California's newest lodge, Anchor Bell Lodge U.D., will be receivings its dispensation this Sunday, January 7th, 2018, and Brother Bryan Godwin has been a part of the discussions leading to this foundation since the start. For a couple of years now, the Grand Lodge of California has been actively encouraging Masons in that state who are dissatisfied with the lodges in their areas to strike out and start whole new ones, instead of dejectedly just giving up on Freemasonry. They are quite deliberately fostering the formation of more, smaller, active lodges. As a result, brethren are beginning to think outside of the traditional box and to bring creative ideas to the table when it comes to lodges and programming.
Brother Godwin has just written an outstanding article about his experience with helping to get Anchor Bell Lodge off the ground over the last year and a half, and it is well worth a careful read. Starting a new lodge is not for the faint of heart, and no lodge anywhere has a lifetime guarantee of success. But it can be a mighty rewarding experience, and chances are pretty good that you'll get a damned fine lodge in the end, as long as you go in with the proper expectations and know the pitfalls.
From Microlodges And Chartering A New Lodge:
So, why a new lodge anyway? Why not infiltrate save a lodge that’s having problems and help the reinvigorate? Many of us have probably tried to “be the change they want to see” at an existing lodge, and have experienced why that can be an incredibly difficult endeavour. Most lodges, even ones that are experiencing a decline in active membership, have decades, if not a century of traditions, concepts, ideas, and ideals that are built into their foundation and subsequent superstructure. Trying to remove one of these bricks, or add something new to the foundation is akin to a Masonic game of Jenga. Those elements are solidly cemented into the lodge and likely have significant meaning to the stalwart superintendents that have seen the lodge through thick and thin, and kept the light alive over the years. Not only are these brothers less than interested in your brilliant new idea to have all the officers start the masonic year with a juice cleanse, or make the mandatory wardrobe for members and officers white neoplatonic robes, but they cherish the history that they have built, and the traditions they’ve worked so hard for. Most lodges experience an ebb and flow as the lodge, and the people surrounding it evolve over the years, and sometimes, they even close.

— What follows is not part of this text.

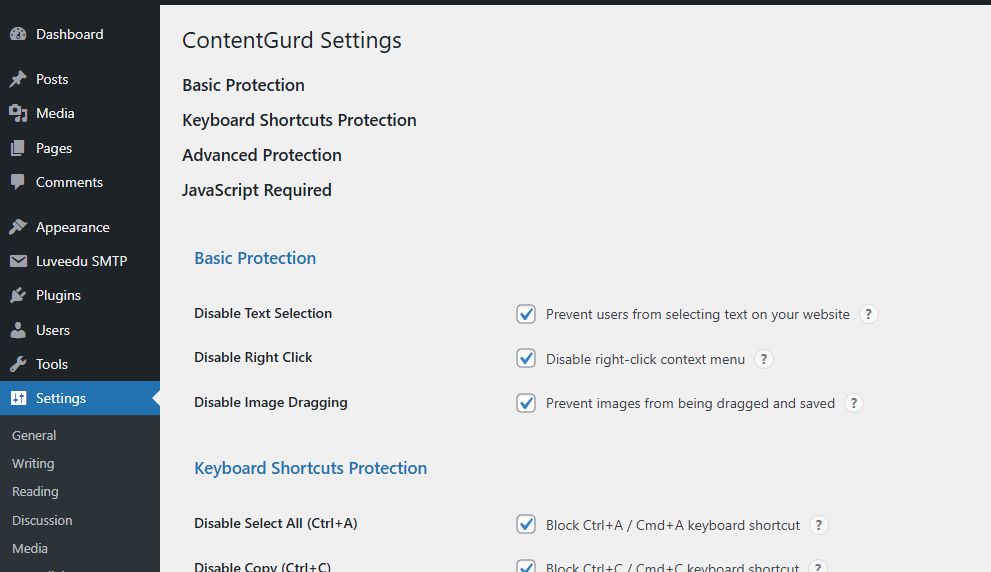
Task: Toggle the Disable Right Click checkbox
Action: click(526, 358)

The chartering of new lodges, should be considered, in this author’s opinion, a completely separate idea from the improvement of existing lodges. There is little to show a connection between new lodges being chartered, and a decline of membership in existing lodges, and the opposite might actually have more credence. The theory behind starting new, small lodges or “micro-lodges” is that it is easier to create a lodge experience from scratch that appeals to a small group of members, than to take an existing lodge and uproot their history and bend it to what often amounts to a very vocal minority. New lodges can try new ideas and pivot quickly if those ideas fail without fear of a large, complicated and controversial vote. It is hard enough to do something well for twenty people with similar ideas, and it is far harder to manage an organization of hundreds that have a variety of interests. Ideally, new lodges, much like a start up corporation, can be incubators for new, and old ideas. They can test concepts, fail quickly, and find traditions that not only work for their membership, but inspire visiting brethren to borrow for their own lodges.

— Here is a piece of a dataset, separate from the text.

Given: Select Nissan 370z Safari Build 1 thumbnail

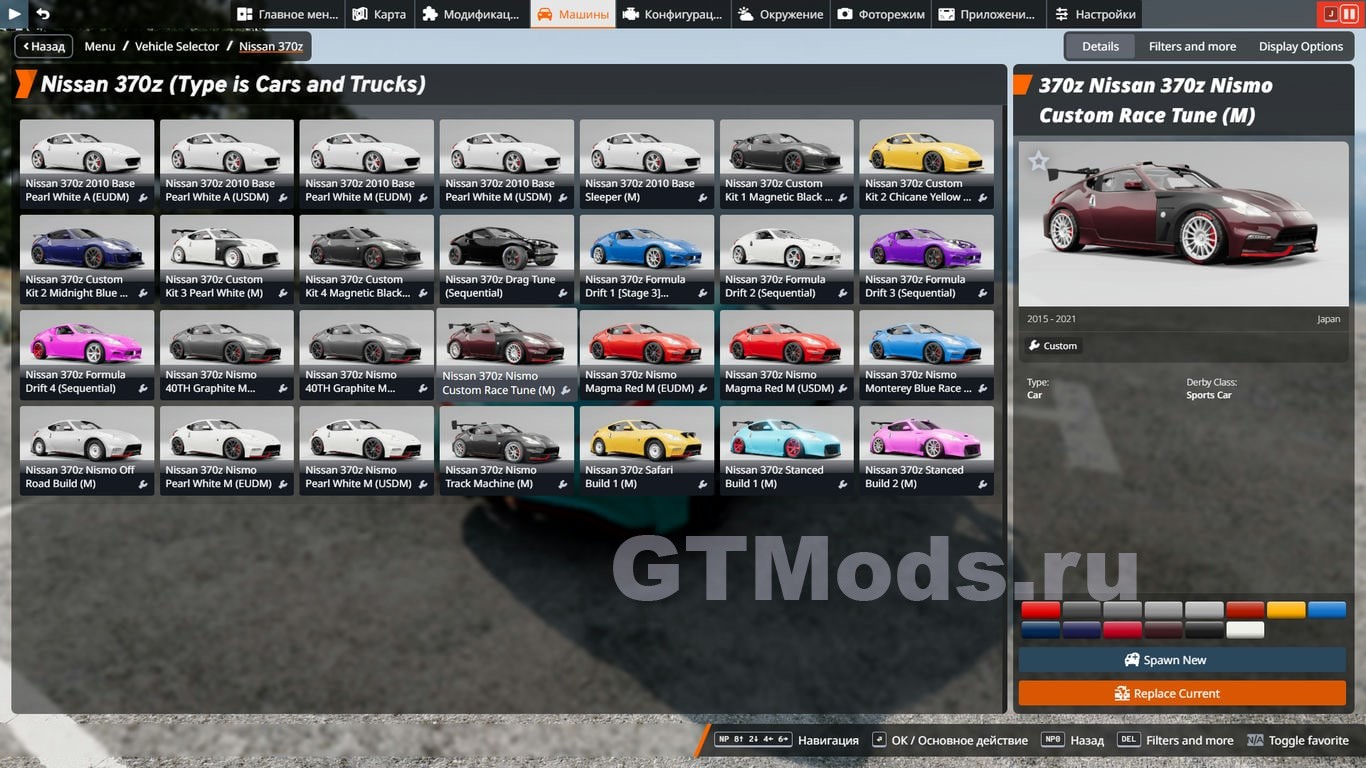Looking at the screenshot, I should point(647,450).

More lodges equal more Masonry. In business this is called clustering, or cluster economics. Have you ever wondered why fast food chains tend to be right on top of eachother? Or thought, wouldn’t a Burger King caddy corner to a McDonalds cut the other's margin in half? In fact these businesses tend to cluster to one another strategically, because it increases traffic and revenue. The term “Business Cluster” was coined by Michael Porter in The Competitive Advantage of Nations in 1990. Porter claims that clusters have the potential to affect competition in three ways: by increasing the productivity of the companies in the cluster, by driving innovation in the field, and by stimulating new businesses in the field. I believe this can be applied to lodges similarly, that a district full of small, active lodges that cater to specific interests successfully will drive more activity in a Masonic community...

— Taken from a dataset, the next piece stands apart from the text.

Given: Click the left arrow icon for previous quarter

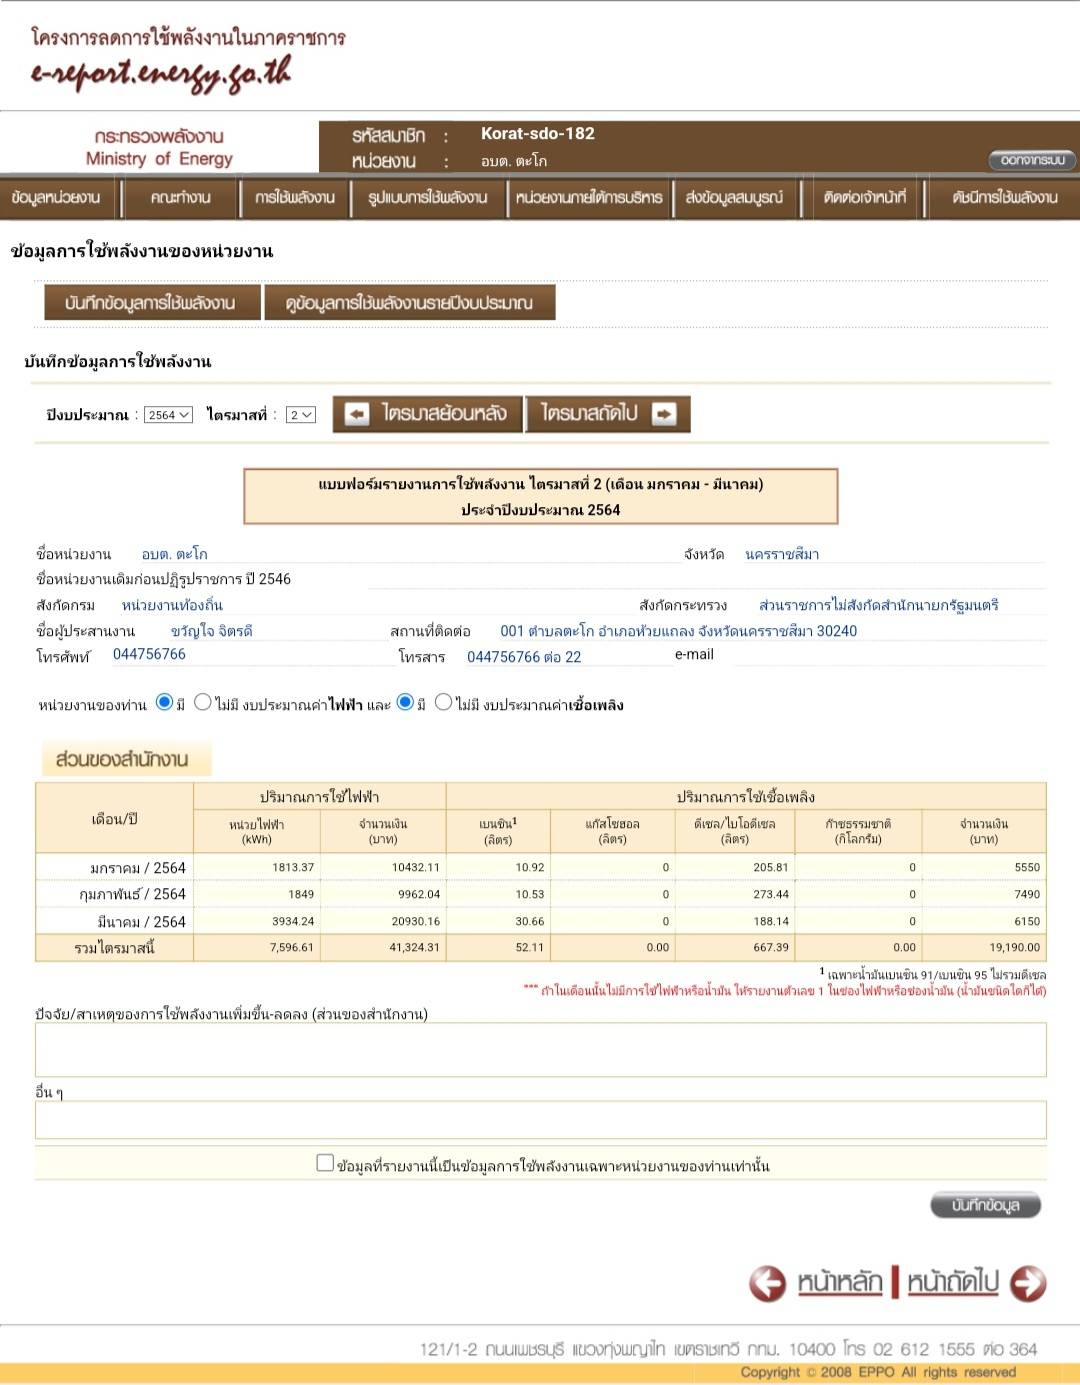Looking at the screenshot, I should tap(357, 414).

My friend and brother Jeff Naylor, founding Master of Lodge Vitruvian 767 who was our man with a vision at the very start, once said this:
"If you can get enough Master Masons who like to dress up like train engineers and who want to start Lionel Lodge No. 769, or whatever the number is now, let the cheer go up and celebrate the chartering of a new lodge. These guys have something in common, they want to pull together and appeal to a particular group of men whose interests are not antithetical to the fraternity and who might just bring quality men into Freemasonry. Don't fight it, embrace it, promote it."Anchor Bell Lodge's dispensation ceremony will be Sunday at 6:30PM at the Sunset Masonic Center in Santa Monica. It is by invitation only, but their first Stated Meeting will be Friday, January 26th at 7:00PM.